Embracing the Whole Story: a Conversation with Deborah Wye

Deborah Wye recently retired as The Abby Aldrich Rockefeller Chief Curator of Prints and Illustrated Books at The Museum of Modern Art. Over the course of her 31 years at MoMA, she organized and co-organized many major exhibitions, including Thinking Print: Books to Billboards, 1980–95 ; Eye on Europe: Prints, Books & Multiples, 1960 to Now (2006); and Committed to Print: Social and Political Themes in Recent American Printed Art (1988), and published extensively on subjects ranging from Russian avant-garde books to Louise Bourgeois. She was also responsible for a significant expansion of the department’s holdings, particularly in areas of less traditional print production, though for her last exhibition she returned to MoMA’s roots with a close look at the creative process of MoMA’s most axiomatic artist in Picasso: Themes and Variations. Currently she is working at the museum as Chief Curator Emerita, completing the catalogue raisonné of the prints of Louise Bourgeois (MoMA has an archive devoted to the artist’s printed work.)

The following text is excerpted from a conversation between Deborah Wye and Susan Tallman that took place in late 2010.

ST You have spent 31 years at one of the world’s greatest collection of prints. To many print people, that sounds like heaven.

DW It was a great job, I have to say. Every day I learned something new.

ST Can you give us an overview of the collection?

DW There’s nothing like it. MoMA has around 55,000 objects from 1880 forward—Gauguin to the present. We also have a few earlier things, like Goya’s Caprichos and Disasters of War, and Manet’s The Raven, because at one point we acquired a large collection of illustrated books and those were part of it.

ST And there is no desire to deaccession them?

DW We tend not to deaccession works in the print collection unless there’s a duplicate. I think the philosophy of print collecting is to acquire as much as you can, to amass a library of images. It’s a different policy from other collections at MoMA, where they hone their holdings in various ways.

ST It reminds me of those Renaissance print collections that really strove to be universal—to have one of everything—rather than to chart one particular path through things.

Dieter Roth, Hat (1965), screenprint over offset. One of 20 unique variants. The Museum of Modern Art, The Print Associates Fund, 2009, ©Dieter Roth Estate, courtesy Hauser & Wirth.

Dieter Roth, Hat (1965), screenprint over offset. One of 20 unique variants. The Museum of Modern Art, The Print Associates Fund, 2009, ©Dieter Roth Estate, courtesy Hauser & Wirth.

DW In preparing to talk to you, and thinking about my philosophy for this whole endeavor, I kept coming back to Dieter Roth. He seems to be the quintessential artist for prints and books, as far as I’m concerned. He was an incredible traditional printmaker. His etching portfolios include some of the most gorgeous examples of etching you’ll ever find. But then he did his “squashings,”1 like Big Sunset, and his literature sausages, and the tiny books… That range is kind of great from where I sit. And I hope that view of the mediums we represent is what I’ve encouraged for the Department—embracing the whole story.

ST Do you think that attitude represented a change for the Department?

DW Well, curators had different challenges depending on when they took over. I think for MoMA’s earlier print curators it might have been more about legitimizing prints as major works of art.

- ENTRIES PROVIDED -
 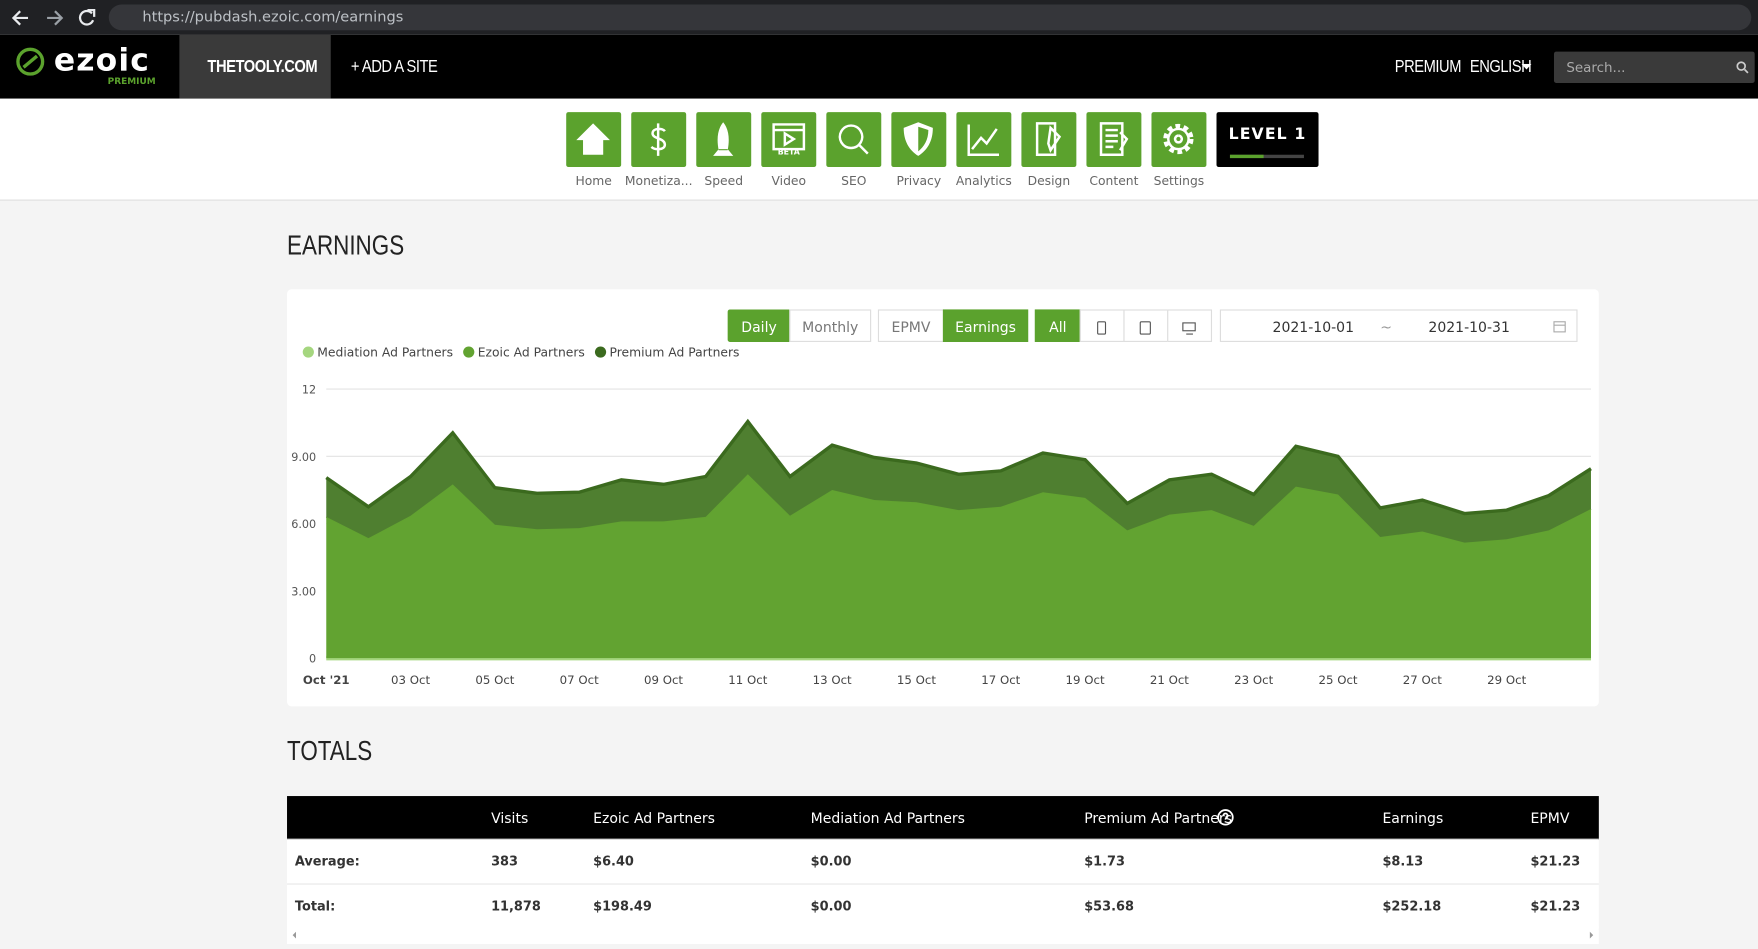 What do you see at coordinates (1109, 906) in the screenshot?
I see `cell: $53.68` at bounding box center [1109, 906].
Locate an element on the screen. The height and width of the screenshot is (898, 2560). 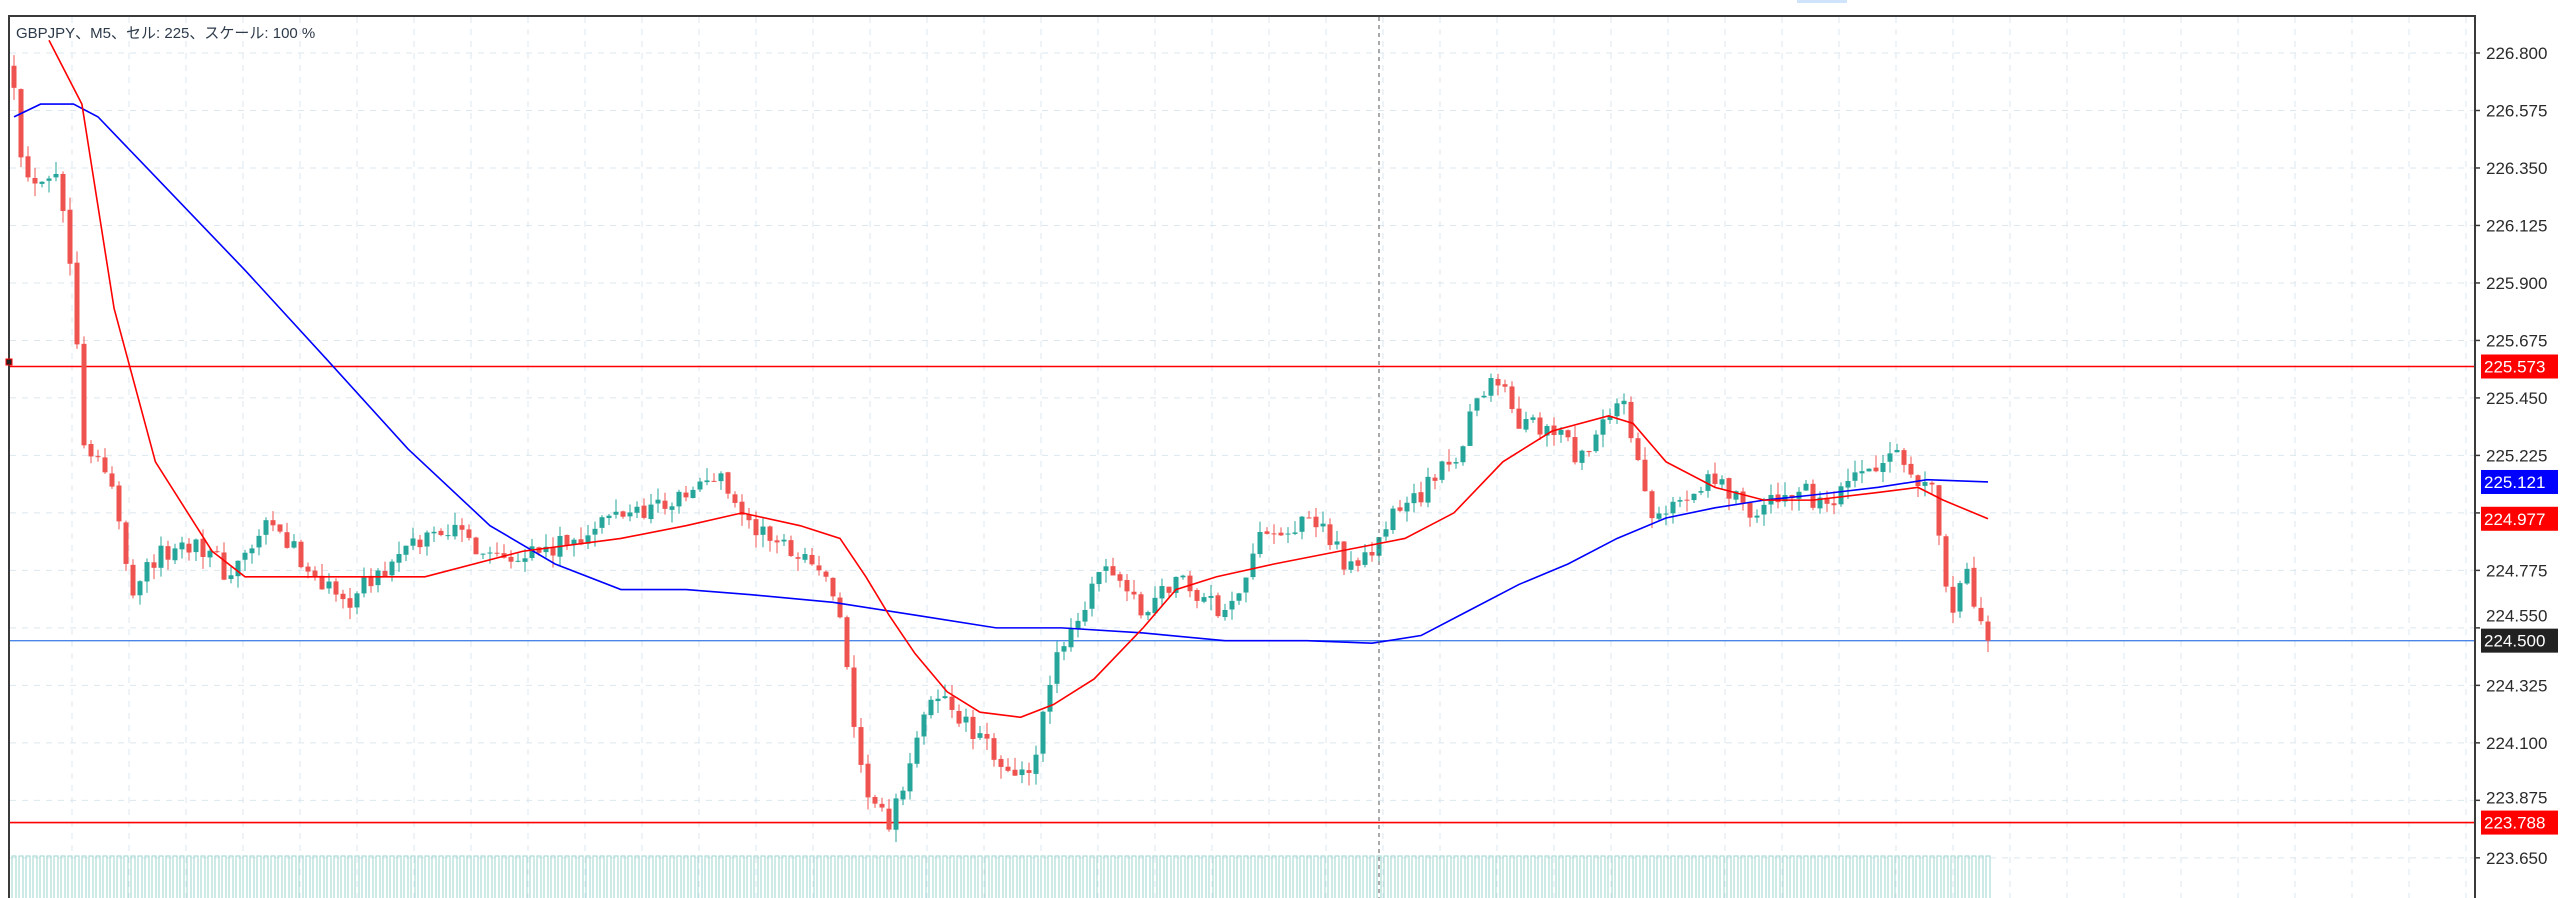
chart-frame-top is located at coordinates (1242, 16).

* * *

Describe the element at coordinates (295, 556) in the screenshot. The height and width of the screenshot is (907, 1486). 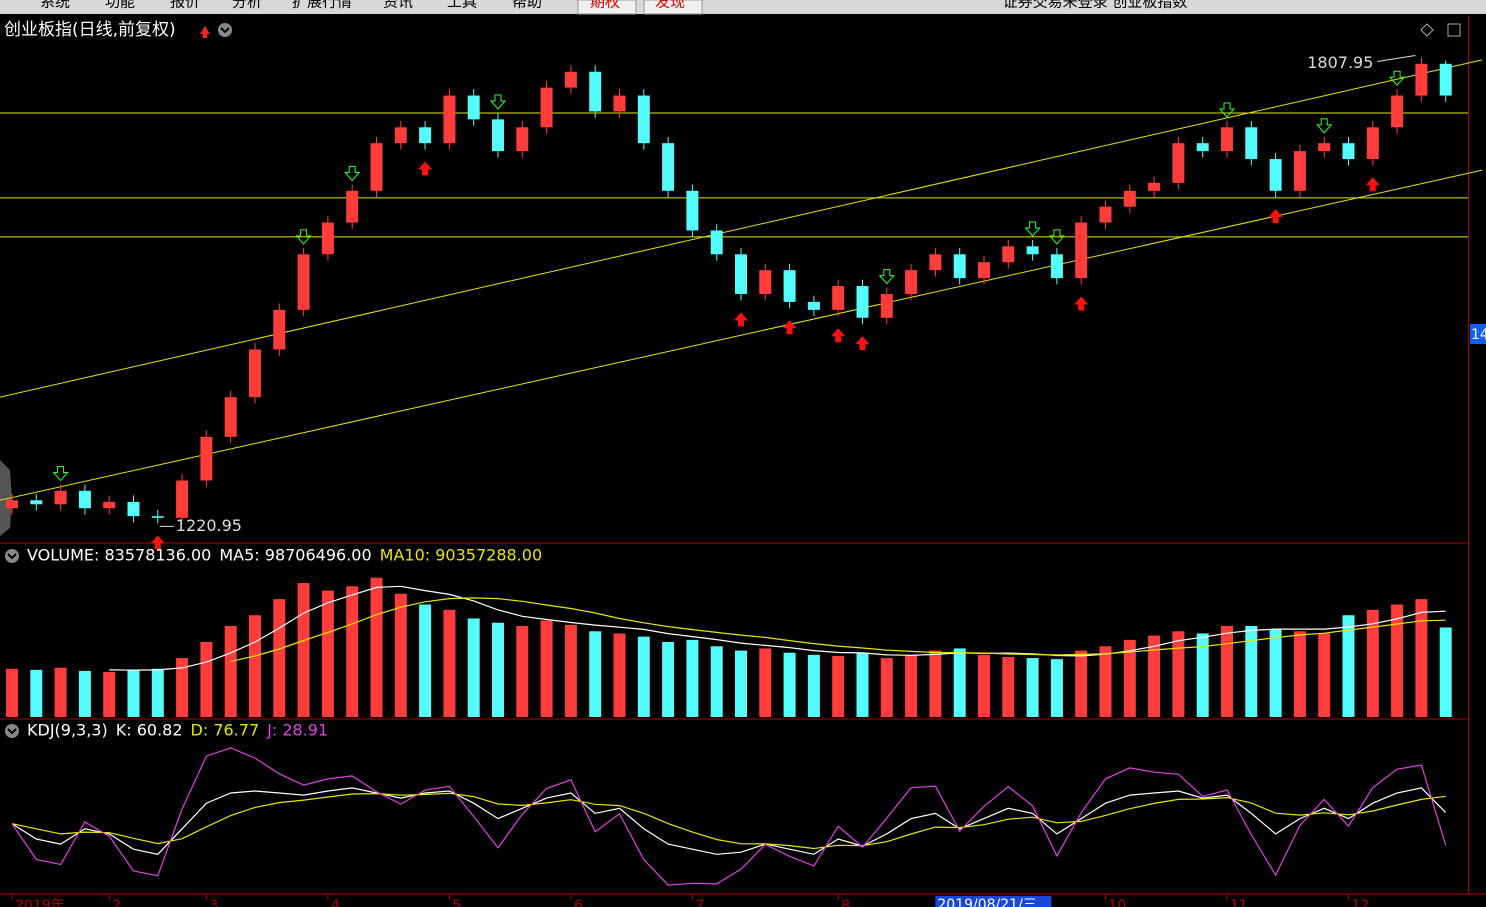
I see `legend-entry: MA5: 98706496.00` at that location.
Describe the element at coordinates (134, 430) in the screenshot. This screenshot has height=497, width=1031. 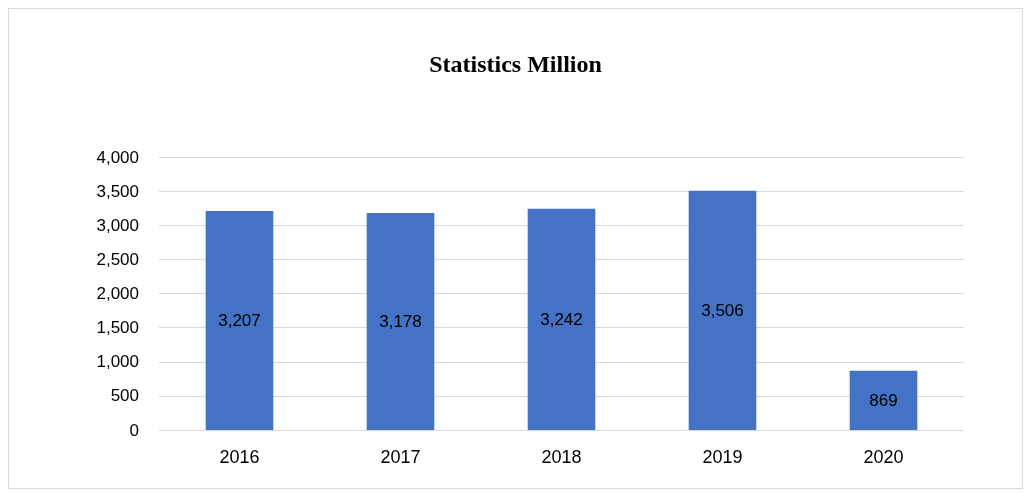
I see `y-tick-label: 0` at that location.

--

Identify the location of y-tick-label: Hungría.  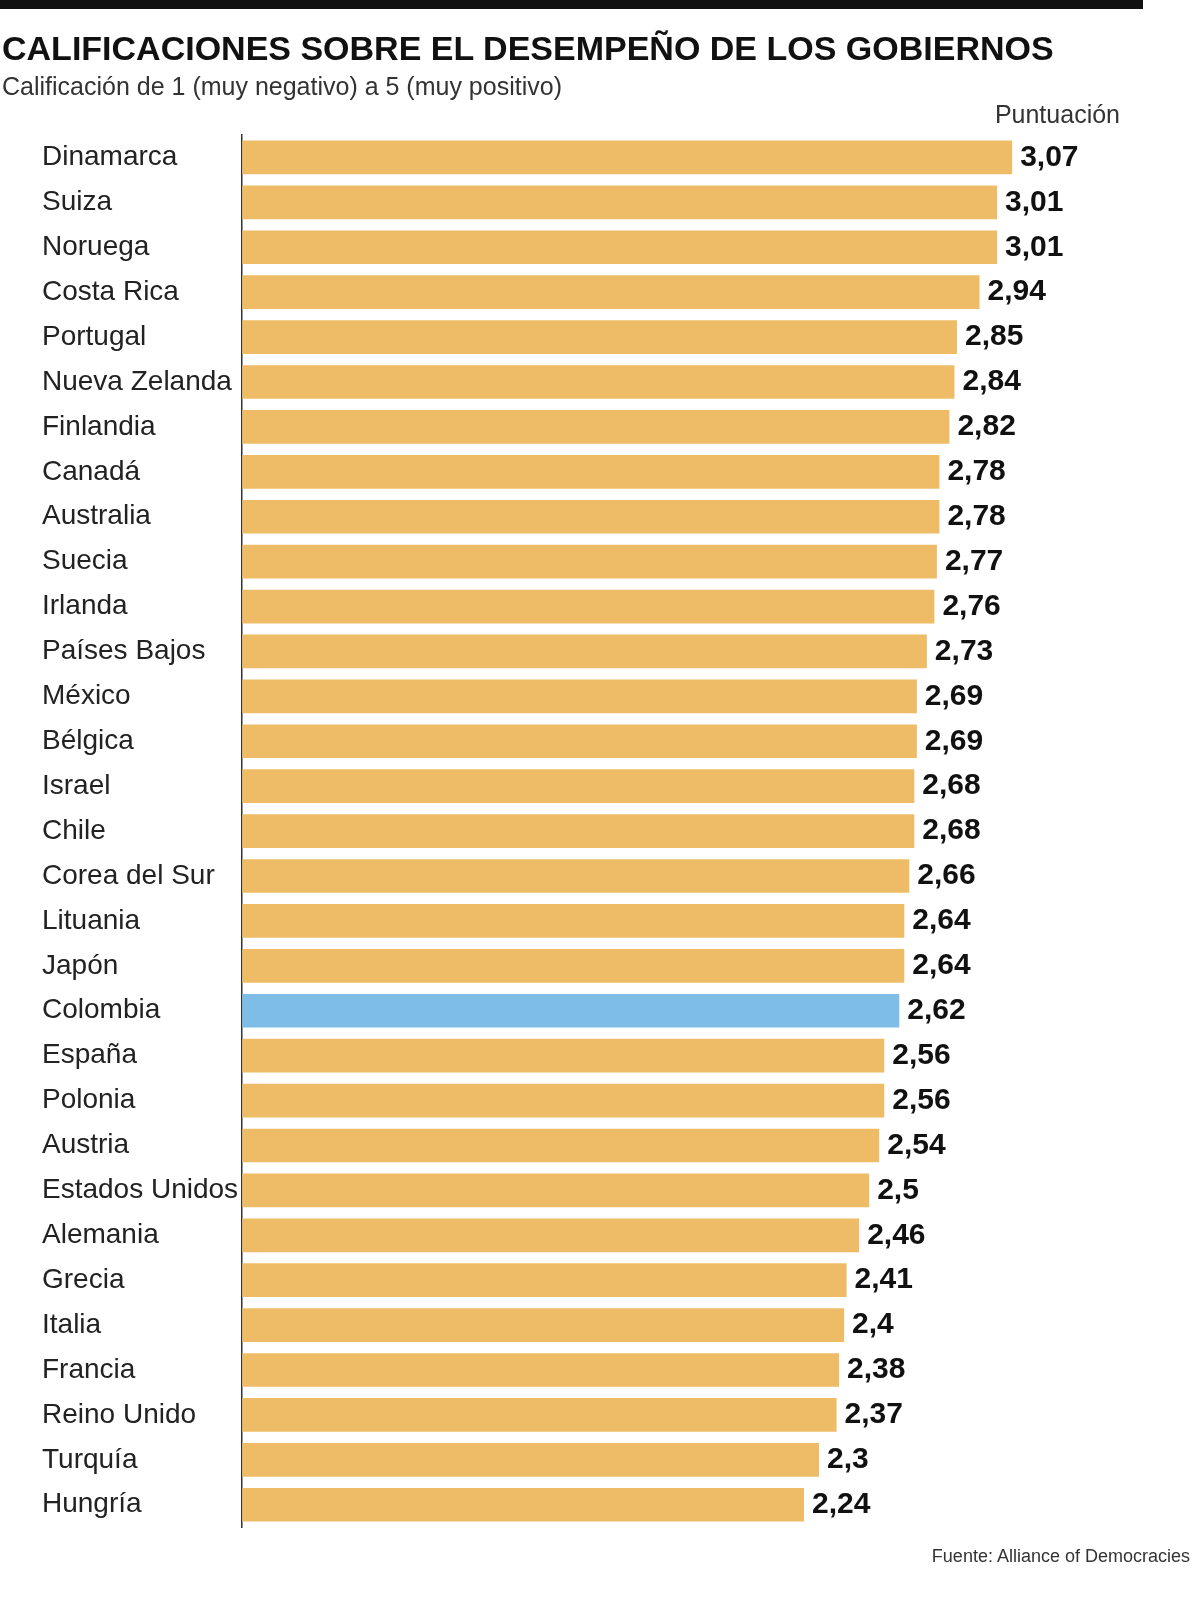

- DIRECTIVE 1 -
Return the passage of the Deborah Wye interview from "ST Can you give" to "in various ways.", copied word for word.
- DIRECTIVE 2 -
List every exhibition that the Deborah Wye interview names by title.

- WRITTEN RESPONSE 1 -
ST Can you give us an overview of the collection?

DW There’s nothing like it. MoMA has around 55,000 objects from 1880 forward—Gauguin to the present. We also have a few earlier things, like Goya’s Caprichos and Disasters of War, and Manet’s The Raven, because at one point we acquired a large collection of illustrated books and those were part of it.

ST And there is no desire to deaccession them?

DW We tend not to deaccession works in the print collection unless there’s a duplicate. I think the philosophy of print collecting is to acquire as much as you can, to amass a library of images. It’s a different policy from other collections at MoMA, where they hone their holdings in various ways.

- WRITTEN RESPONSE 2 -
- Thinking Print: Books to Billboards, 1980–95
- Eye on Europe: Prints, Books & Multiples, 1960 to Now
- Committed to Print: Social and Political Themes in Recent American Printed Art
- Picasso: Themes and Variations